### WORK TO COMPLETE
Please copy out the full listing that follows exactly; no picture belongs in the copy.

[Opening DATA FOR ANALYSIS section]

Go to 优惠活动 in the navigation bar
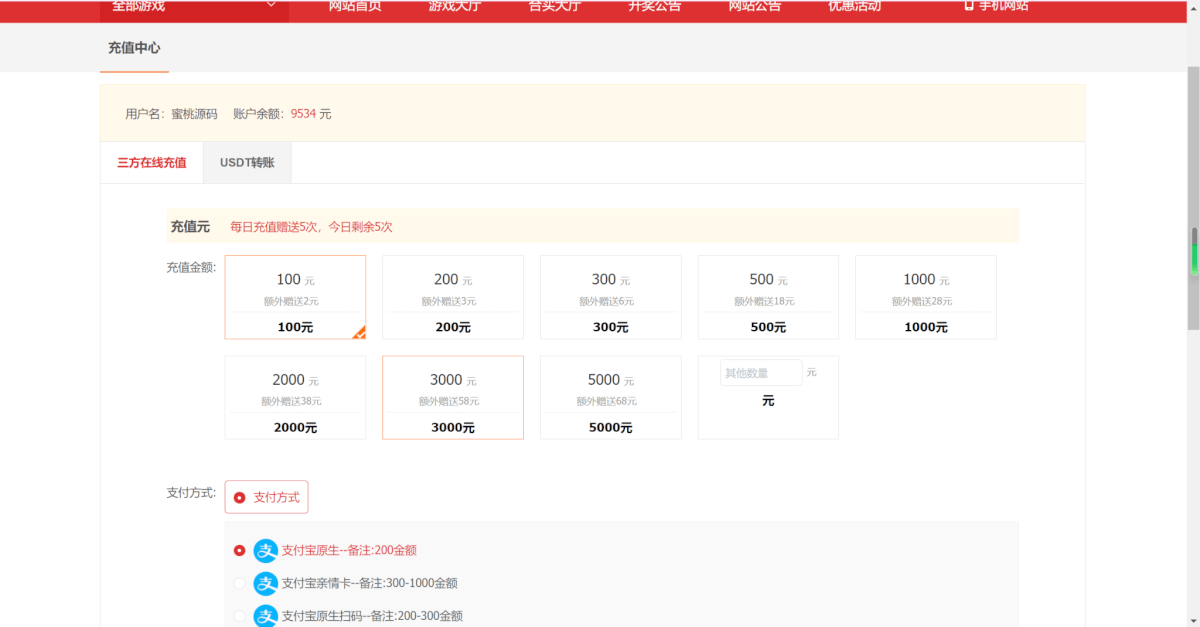This screenshot has width=1200, height=627. coord(854,7)
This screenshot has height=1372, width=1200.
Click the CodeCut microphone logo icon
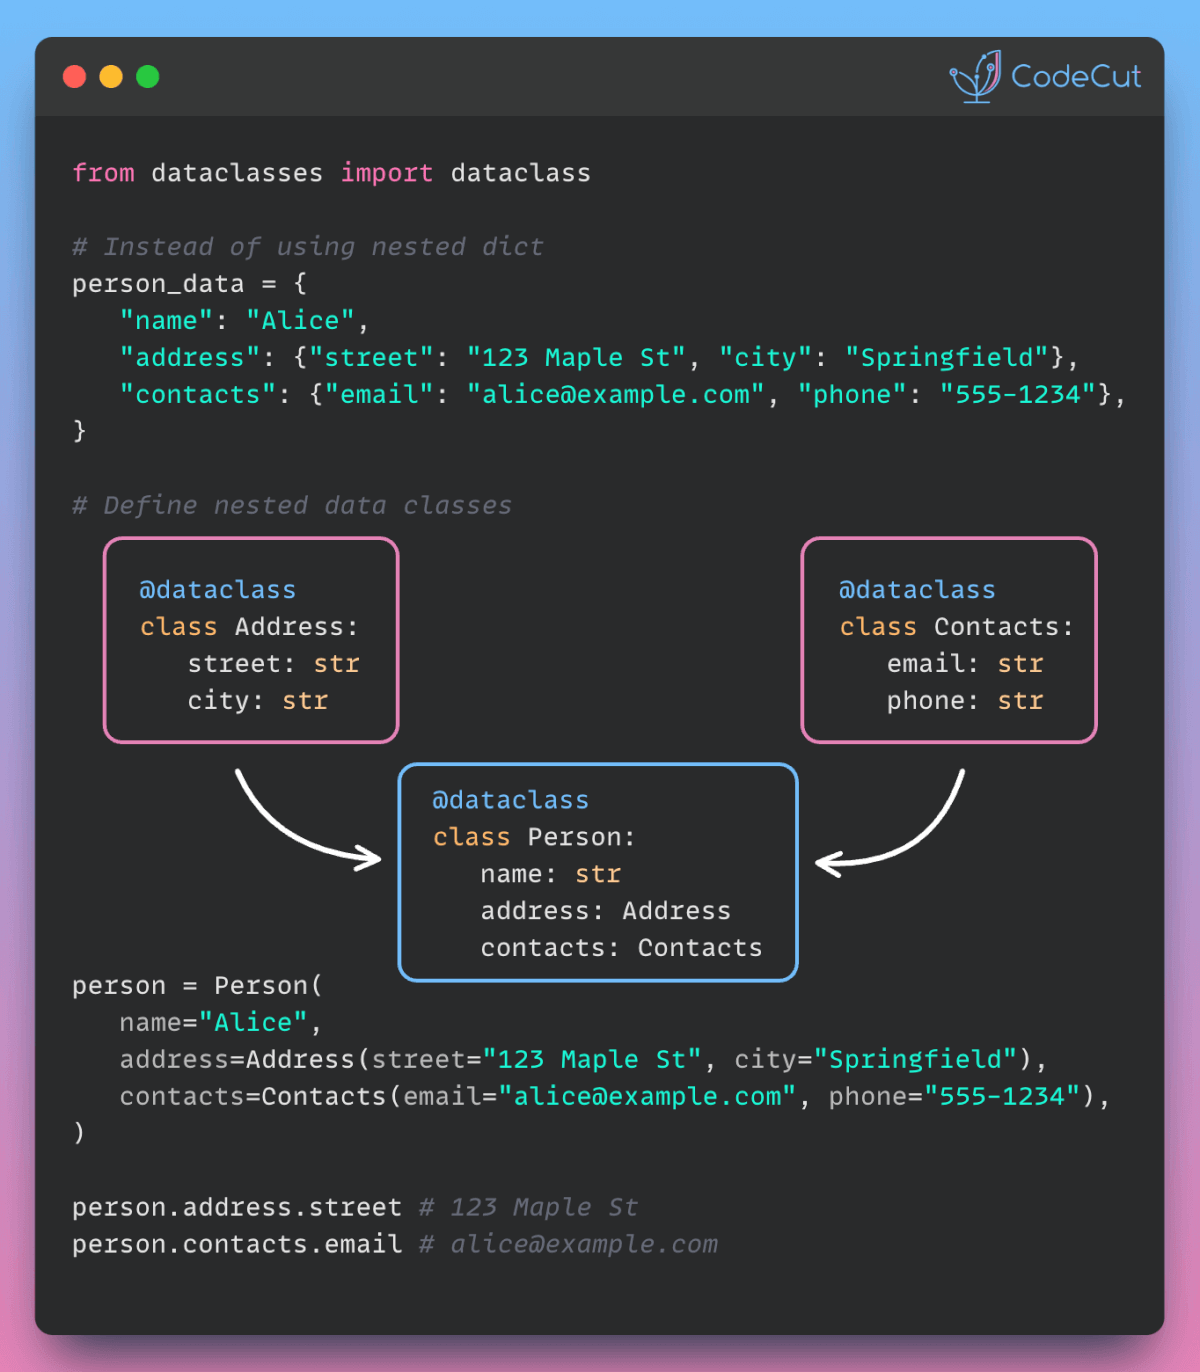point(974,76)
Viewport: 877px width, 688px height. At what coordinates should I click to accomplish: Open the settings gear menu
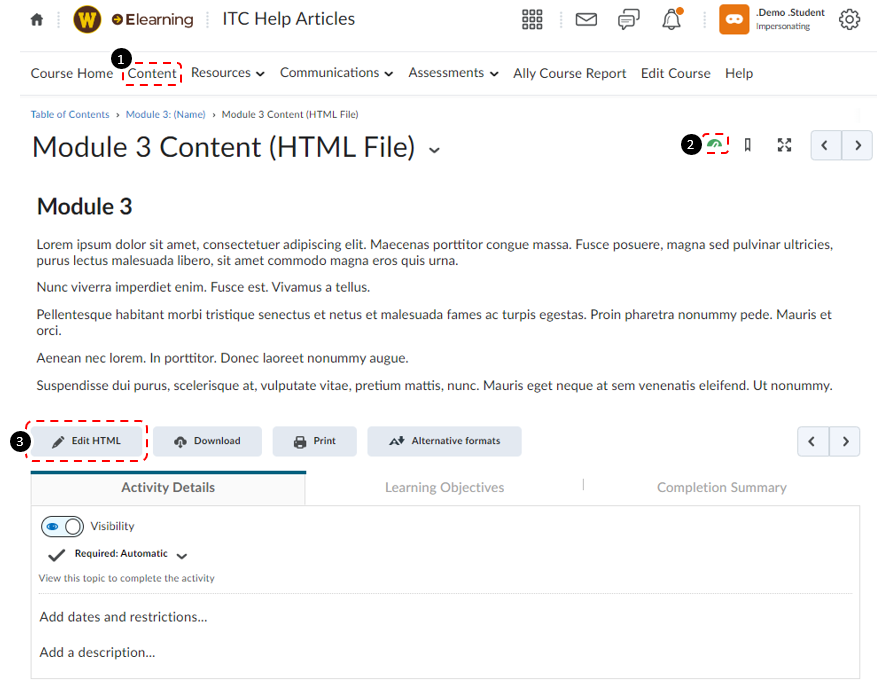[849, 19]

[Closing DATA FOR ANALYSIS section]

### SOLVED PROBLEM
Go to 优惠活动 in the navigation bar
This screenshot has width=1200, height=627. coord(854,7)
This screenshot has height=1372, width=1200.
Click the CodeCut microphone logo icon
point(974,76)
Viewport: 877px width, 688px height. At what coordinates should I click to accomplish: Open the settings gear menu
[849, 19]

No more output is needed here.